Lange Zeit galt die Zivilgesellschaft als Allheilmittel gegen alle möglichen Verfallserscheinungen der demokratischen Modernisierung. Spätestens mit dem Erstarken des Populismus scheint die große Euphorie jedoch verflogen. Umso drängender stellen sich heute folgende Fragen: Welches normative Potenzial hat die Zivilgesellschaft? Wer oder was gehört zu ihr - und wer nicht? Welche Rolle spielt sie in der Demokratie und in welchem Verhältnis steht sie zum Staat und anderen gesellschaftlichen Ordnungen?
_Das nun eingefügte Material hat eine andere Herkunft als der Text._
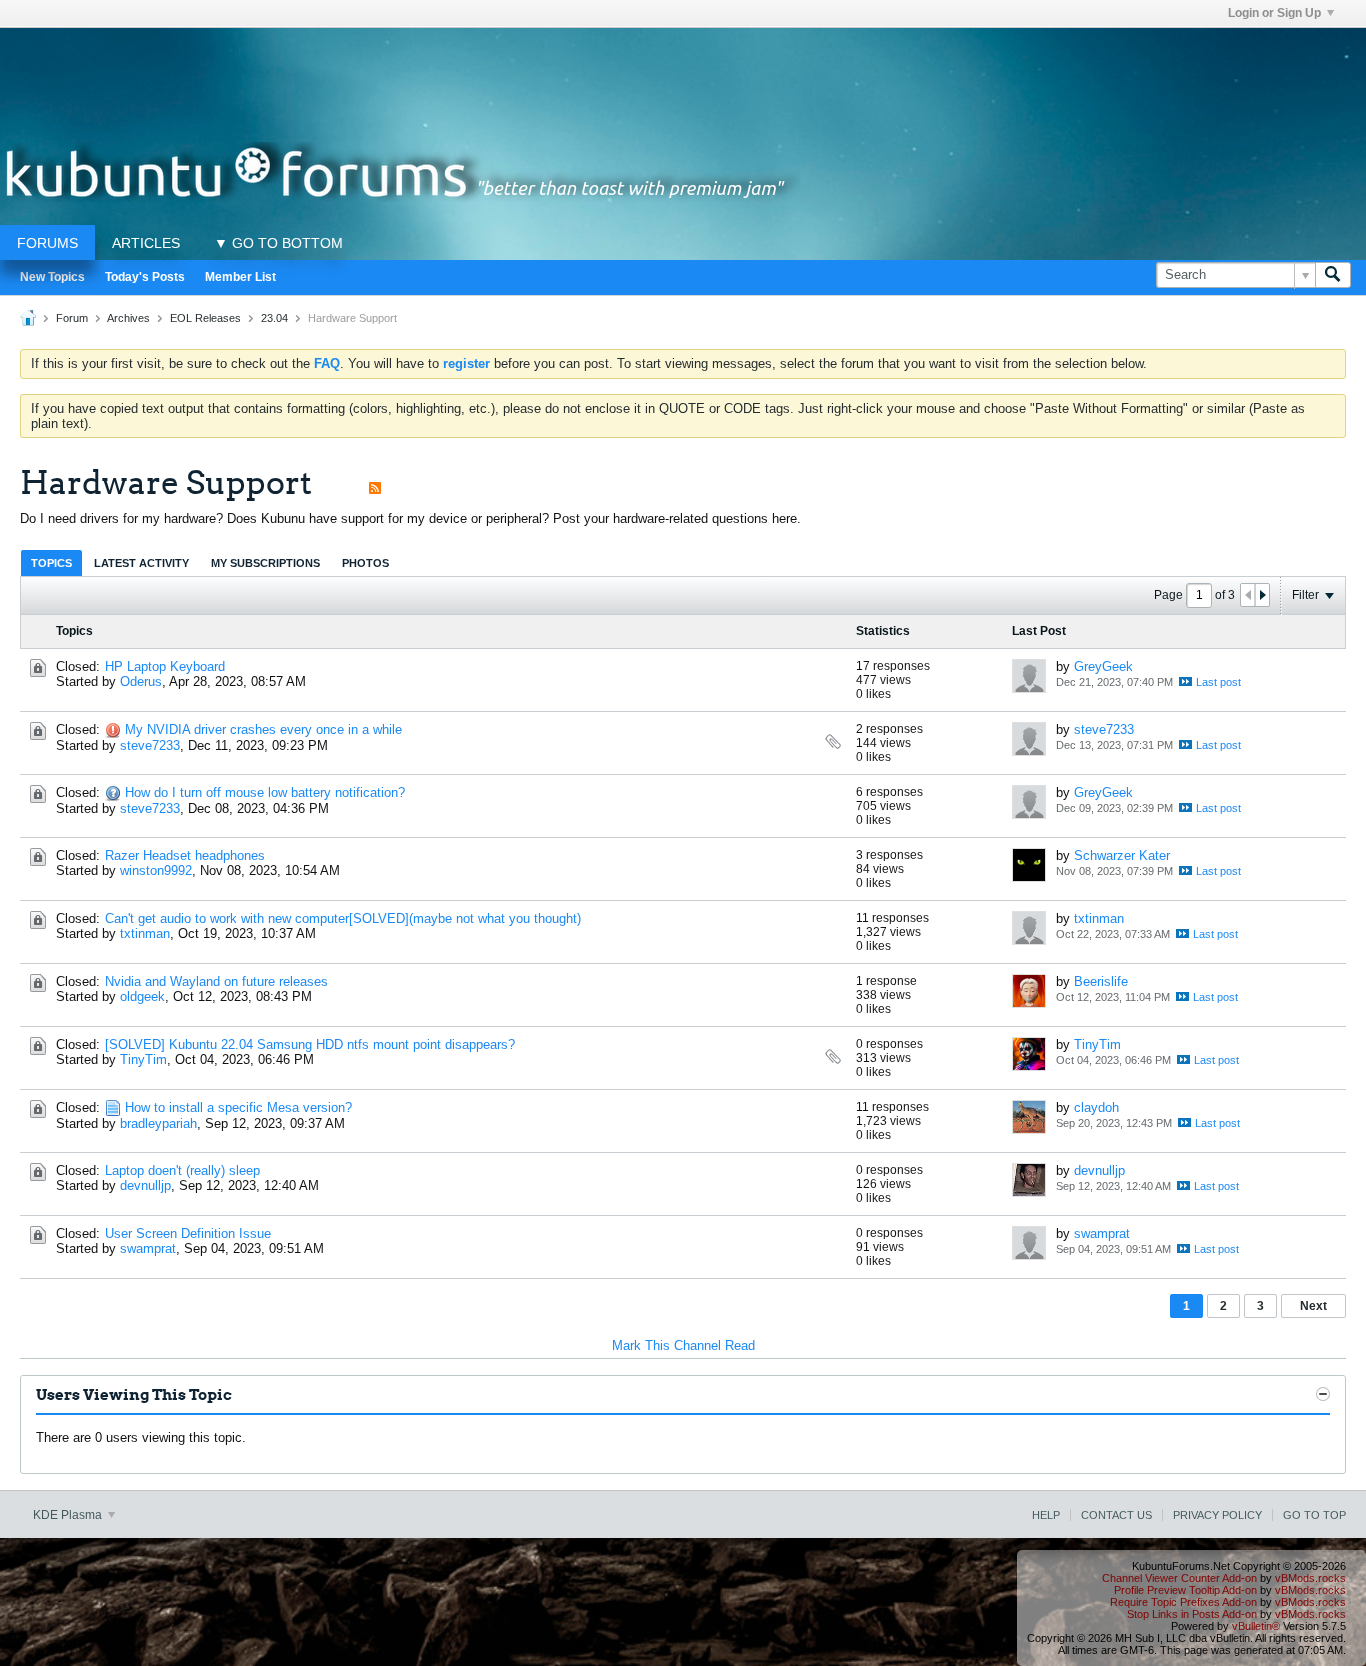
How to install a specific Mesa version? (238, 1107)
Daniel Vetter entwickelt eine Theorie der Zivilgesellschaft und lotet im Anschluss an die Soziologie Max Webers deren Potenziale und Grenzen aus.

Portrait

Daniel Vetter, geb. 1982, ist wissenschaftlicher Mitarbeiter im Zukunftsfeld 'Kulturelle Kompetenzen für eine wissensbasierte und nachhaltige Gesellschaft' der Heidelberg School of Education (HSE), einer hochschulübergreifenden Einrichtung der Universität Heidelberg und der Pädagogischen Hochschule Heidelberg. Seine Forschungsschwerpunkte liegen im Bereich der Bildungssoziologie sowie der Kultur-, Institutionen- und Demokratietheorie.